Einer der wichtigsten Erfolge der nächtlichen Verhandlungen ist die Aufhebung der Haftbefehle, die bisher wie ein Damoklesschwert über den indianischen Führern schwebten. Außerdem wurde die Freilassung von politischen Gefangenen erreicht, die Überprüfung Hunderter Fälle von „Landraub“ in Form von zweifelhaften Gerichtsprozessen, die Bereitstellung von Ressourcen für dringend benötigte soziale Einrichtungen wie Brunnen, Schulen, Krankenhäuser für die indianischen Dorfgemeinden. Die verlangte Absetzung einer Reihe von korrupten Funktionären allerdings konnte nicht durchgesetzt werden. „Aber all diese kleinen Eroberungen“, betont die mexikanische Soziologin Araceli Burguete Cal y Mayor, „sind wie mit Stecknadeln angepinnt.“

Das Mißtrauen, das den Stolz über die erkämpften Zugeständnisse zu überlagern scheint, hat Geschichte: Vor knapp zehn Jahren gab es schon einmal einen „Marsch für die Würde der indianischen Völker“, mit vergleichbaren Forderungen. Ganze 20 Prozent der ausgehandelten Ergebnisse sind bis heute umgesetzt. Um zu verhindern, daß die Anliegen der indianischen Gemeinden aus Chiapas wieder in der Versenkung verschwinden, wurde diesmal ein Unterstützungskomitee in der Stadt gegründet, das das Vorgehen der staatlichen Stellen, vor allem vor Ort, überprüfen soll.

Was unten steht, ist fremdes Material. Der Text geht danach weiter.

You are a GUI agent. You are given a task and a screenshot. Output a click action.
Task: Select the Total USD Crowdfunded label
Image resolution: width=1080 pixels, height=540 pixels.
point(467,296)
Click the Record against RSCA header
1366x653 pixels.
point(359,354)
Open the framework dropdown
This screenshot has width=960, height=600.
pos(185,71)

Araceli ist Gründungsmitglied des „Consejo Mexicano de 500 anos de resistencia india, negra y popular“ (Mexikanischer Rat der 500 Jahre Widerstands der Indianer, Schwarzen und der Völker). Für sie ist das INI eine paternalistische Institution und das von ihr veranstaltete Festival der Pluralität eine „Luxusveranstaltung“, fern von allen politischen Notwendigkeiten und Realitäten. Sie räumt zwar ein, daß es ein Verdienst des Festivals sein kann, daß „die mestizische Gesellschaft vielleicht endlich Kenntnis nimmt von der Existenz der indianischen Völker“, hält es aber im Grunde für eine „Folklorisierung der Kultur“, die außerdem in erster Linie an die Adresse des Auslands gerichtet sei.

Nach möglichen politischen Erklärungen der TeilnehmerInnen befragt, hatte INI-Organisator de Val, einen Tag vor der Abschlußkundgebung, noch gelassen geantwortet: „Natürlich können sie ihre Deklarationen verabschieden. Es gibt da ein paar höhere Etagen, die diesbezüglich zwar etwas besorgt sind, wir sind es nicht.“ In der Abschlußresolution, die ein Großteil der teilnehmenden ethnischen Gruppen unterzeichneten, wird ausdrücklich die Solidarität mit Xi'Nich' bekundet. Die Nationalstaaten werden zu „sozialer und ökonomischer Umgestaltung“ aufgefordert, um die „territorialen Rechte der indianischen Völker zu garantieren“. Entschieden lehnen die unterzeichnenden Festivalgäste schließlich den 12. Oktober als Feiertag der Entdeckung „Amerikas“ ab und schlagen statt dessen vor, den 11. Oktober „als letzten Tag der Freiheit und Würde der Völker“ zu begehen. Seltsam, daß das Dokument am Abend des Abschlußfestes nur auf Umwegen in die Hände der Presse gelangte.